AIM OF THE TASK → A verbatim copy of the records below, pictures omitted, is the task.

(EXTRACTED ENTRIES begins)

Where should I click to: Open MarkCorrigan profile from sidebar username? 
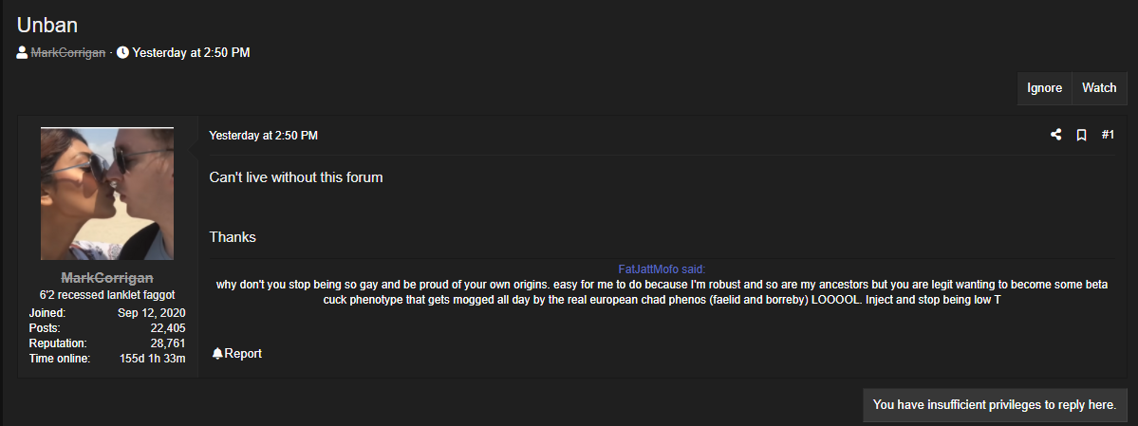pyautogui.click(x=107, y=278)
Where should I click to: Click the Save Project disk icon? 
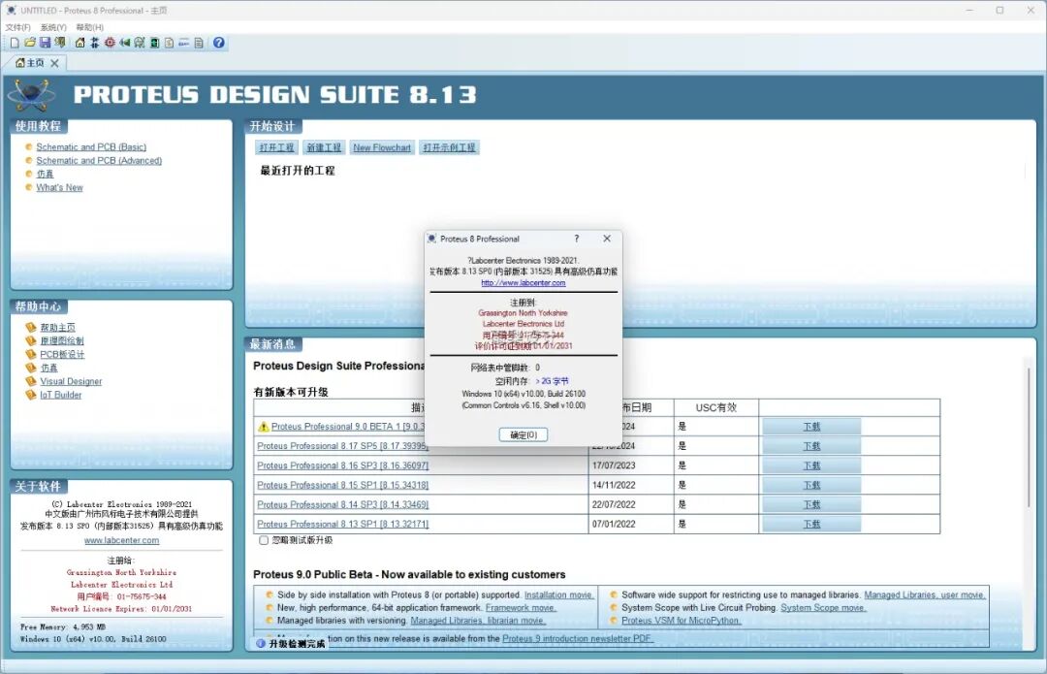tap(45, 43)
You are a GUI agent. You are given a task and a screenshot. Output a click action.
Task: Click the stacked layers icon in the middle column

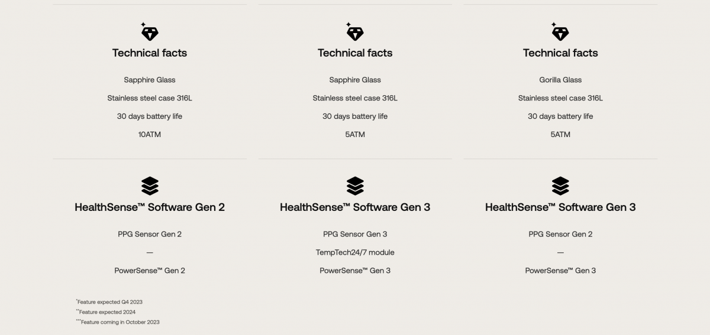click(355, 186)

(EXTRACTED ENTRIES ends)

ANSWER SECTION →
Where should I click to: Open MarkCorrigan profile from sidebar username? 
pyautogui.click(x=107, y=278)
Where should I click to: Click the Save Project disk icon? 
tap(45, 43)
You are a GUI agent. You are given a task and a screenshot. Output a click action.
Task: Click the stacked layers icon in the middle column

click(355, 186)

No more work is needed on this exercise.